Jaevion Nelson | Time to get real about AIDS
Far too many Jamaicans do not seem to realise that HIV is still a big problem in Jamaica. Consequently, bareback sex remains as commonplace as beggars and cookshops.
It's unfathomable that despite the tremendous investment and work being undertaken, after three decades, so many people are unaware of the prevalence and still think they are either not at risk of transmission or that this is a thing of the past.
I have my own theories about why so many Jamaicans think they are invincible and the belief about love and trust as a reason why people do not use condoms consistently with their sexual partner is not the only reason or thing to worry about.
A couple weeks ago, I did a presentation to some professionals from a service, club and at the end of the session, someone said they thought the problem of HIV was a thing of this past. It might come as a surprise to many, but it is still a big problem. A nah jus man weh a have condomless sex with other man a contract the virus.
Jamaica continues to be one of the focus countries in the global response because of the vast number of people who are becoming newly infected each year. In 2017, there were 1,197 new HIV infections - a mere 5.5 per cent reduction from the 2013 data that was 1,226. Of course, prevalence among key populations and vulnerable groups such as inmates, gay, bisexual and other men who have sex with men (29.3 per cent), female sex workers (two per cent, transgender women (51 per cent) and homeless persons (13.8 per cent) continue to outstrip the prevalence in the general adult population, which is now 1.8 per cent. But the incidence (i.e., the actual number of persons becoming infected) among heterosexuals is higher than men who have sex with men, or sex workers, for example.
The data are especially concerning when you look at the age groups for those from key and vulnerable populations who are becoming newly infected.
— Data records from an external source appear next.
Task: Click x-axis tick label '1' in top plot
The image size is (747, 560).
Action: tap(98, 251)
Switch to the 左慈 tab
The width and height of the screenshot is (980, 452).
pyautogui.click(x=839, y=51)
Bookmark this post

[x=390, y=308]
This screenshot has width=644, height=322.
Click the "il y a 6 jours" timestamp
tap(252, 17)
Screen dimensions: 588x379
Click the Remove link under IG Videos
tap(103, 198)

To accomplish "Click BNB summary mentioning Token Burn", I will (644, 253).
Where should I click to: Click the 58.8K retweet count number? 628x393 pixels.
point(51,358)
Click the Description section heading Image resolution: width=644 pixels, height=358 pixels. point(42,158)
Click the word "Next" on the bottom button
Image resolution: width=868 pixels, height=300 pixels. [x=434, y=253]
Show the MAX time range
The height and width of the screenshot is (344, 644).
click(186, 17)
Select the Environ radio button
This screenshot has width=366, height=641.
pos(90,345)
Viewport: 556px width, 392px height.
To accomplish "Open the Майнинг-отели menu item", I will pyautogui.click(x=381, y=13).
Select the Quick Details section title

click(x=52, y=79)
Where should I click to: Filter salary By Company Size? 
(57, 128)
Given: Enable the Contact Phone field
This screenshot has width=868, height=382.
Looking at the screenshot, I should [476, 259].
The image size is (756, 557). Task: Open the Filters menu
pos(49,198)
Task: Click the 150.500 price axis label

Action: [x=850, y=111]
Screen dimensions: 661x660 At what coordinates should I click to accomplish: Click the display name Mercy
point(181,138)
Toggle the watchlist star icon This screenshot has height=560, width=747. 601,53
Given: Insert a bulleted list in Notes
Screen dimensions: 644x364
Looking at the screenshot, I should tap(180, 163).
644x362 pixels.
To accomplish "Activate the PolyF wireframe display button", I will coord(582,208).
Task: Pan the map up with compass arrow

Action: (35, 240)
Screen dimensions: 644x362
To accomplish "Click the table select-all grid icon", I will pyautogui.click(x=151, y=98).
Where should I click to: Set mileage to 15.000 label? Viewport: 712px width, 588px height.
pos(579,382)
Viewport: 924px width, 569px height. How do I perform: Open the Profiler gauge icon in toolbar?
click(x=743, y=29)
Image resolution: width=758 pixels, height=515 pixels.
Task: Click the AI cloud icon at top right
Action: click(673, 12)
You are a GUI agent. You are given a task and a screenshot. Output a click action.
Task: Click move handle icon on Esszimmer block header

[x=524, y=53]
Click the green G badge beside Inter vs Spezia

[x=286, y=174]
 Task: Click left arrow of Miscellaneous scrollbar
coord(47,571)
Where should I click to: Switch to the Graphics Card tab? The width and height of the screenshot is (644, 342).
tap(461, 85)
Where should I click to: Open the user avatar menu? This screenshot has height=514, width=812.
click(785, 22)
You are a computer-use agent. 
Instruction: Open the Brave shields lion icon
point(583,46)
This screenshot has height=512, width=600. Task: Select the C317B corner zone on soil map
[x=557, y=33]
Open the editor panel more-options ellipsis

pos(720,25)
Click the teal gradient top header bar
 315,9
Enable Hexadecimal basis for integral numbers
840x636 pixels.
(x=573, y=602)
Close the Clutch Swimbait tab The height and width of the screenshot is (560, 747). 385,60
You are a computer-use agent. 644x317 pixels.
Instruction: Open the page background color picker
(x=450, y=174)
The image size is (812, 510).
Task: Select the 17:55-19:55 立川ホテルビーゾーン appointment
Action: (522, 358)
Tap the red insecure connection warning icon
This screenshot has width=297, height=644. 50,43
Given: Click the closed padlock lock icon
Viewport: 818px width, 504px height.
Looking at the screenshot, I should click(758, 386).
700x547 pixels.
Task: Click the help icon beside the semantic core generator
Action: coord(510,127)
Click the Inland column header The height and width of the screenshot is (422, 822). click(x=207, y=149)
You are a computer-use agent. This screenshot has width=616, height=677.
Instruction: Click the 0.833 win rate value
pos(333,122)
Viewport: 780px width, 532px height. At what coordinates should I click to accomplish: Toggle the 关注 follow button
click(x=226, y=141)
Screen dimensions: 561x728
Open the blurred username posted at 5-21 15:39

In addition, HIV-related deaths have increased significantly by 84.3 per cent from 159 in 2013 to 293 in 2017. The data show that we are diagnosing 38 per cent of people late - at the stage of death, AIDS or advanced HIV, and that the prevalence among key and vulnerable populations is disproportionately high when compared to the general adult population.
In November, more than 200 of us - doctors, nurses, policymakers, advocates, peer educators, communication specialists, statisticians, researchers, epidemiologists and others from across the island - gathered for the Annual National HIV Retreat.
The discussions were most illuminating but the new data that were presented were very worry. It showed that despite tremendous work done by hundreds of people, we still are unable to meet some of our national targets to:
- Reduce by half, the number of new HIV infections by 2019.
- Increase to 65 per cent,coverage of ARV treatment for PLHIV by 2019.
- Increase to 90% the proportion of PLHIV on ART one year after initiating therapy.
- Reduce the number of HIV-related deaths by 25 per cent by 2019.
- Eliminate vertical transmission of HIV by 2015.
There is a multiplicity of reasons why prevalence and the number of new infections remain so high, including and especially among adolescents and youth, transgender women, inmates, men who have sex with men, and others.
We need to stop telling people to be faithful but simply let them know any kind of condomless sex - vaginal or anal - can put them at risk of contracting the virus.
We have to help people understand that lubricant - not baby oil, spit or lotion - is important and critical for safe condom use. We need to make services for HIV and other STIs more accessible. People should be able to walk into any health facility and get a test done. And we need to stop this myopic focus of conducting outreach only among key populations.
The time for action, change and innovation is now!